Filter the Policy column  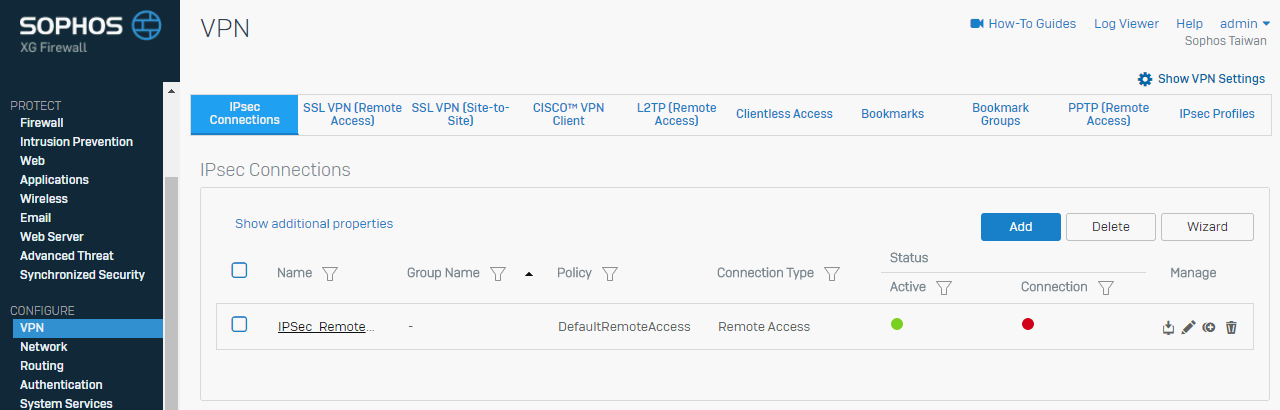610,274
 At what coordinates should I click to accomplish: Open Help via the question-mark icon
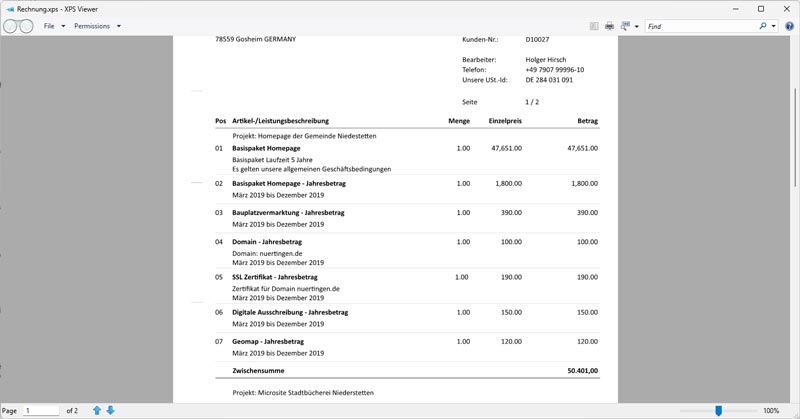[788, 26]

---+---

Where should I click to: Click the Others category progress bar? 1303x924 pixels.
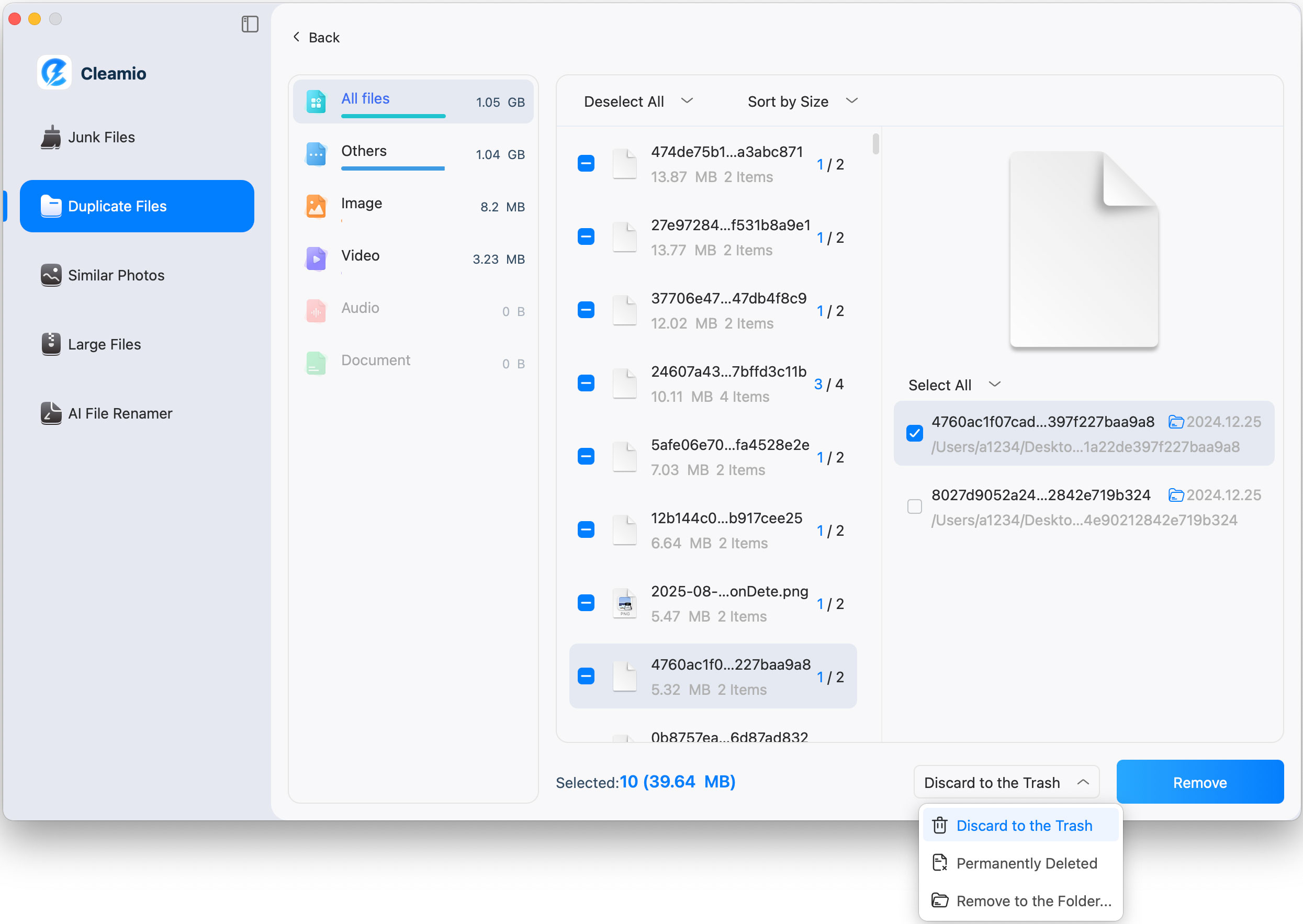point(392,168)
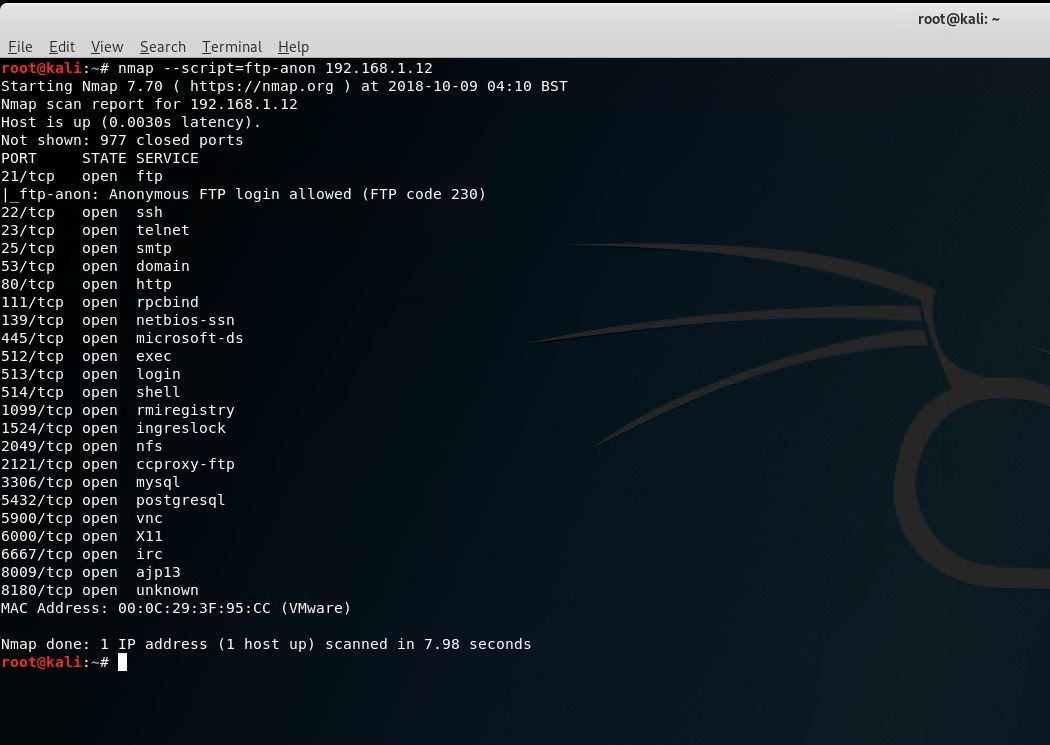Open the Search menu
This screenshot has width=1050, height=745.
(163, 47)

---+---

> _EXERCISE TASK_
Return every line of the records that contains the string "click", matching case exactly.

> _RESULT FOR THIS EXERCISE_
 At what coordinates should I click to accomplish: Open Help via the question-mark icon
Where should I click to: Click the Others category progress bar? 1303x924 pixels.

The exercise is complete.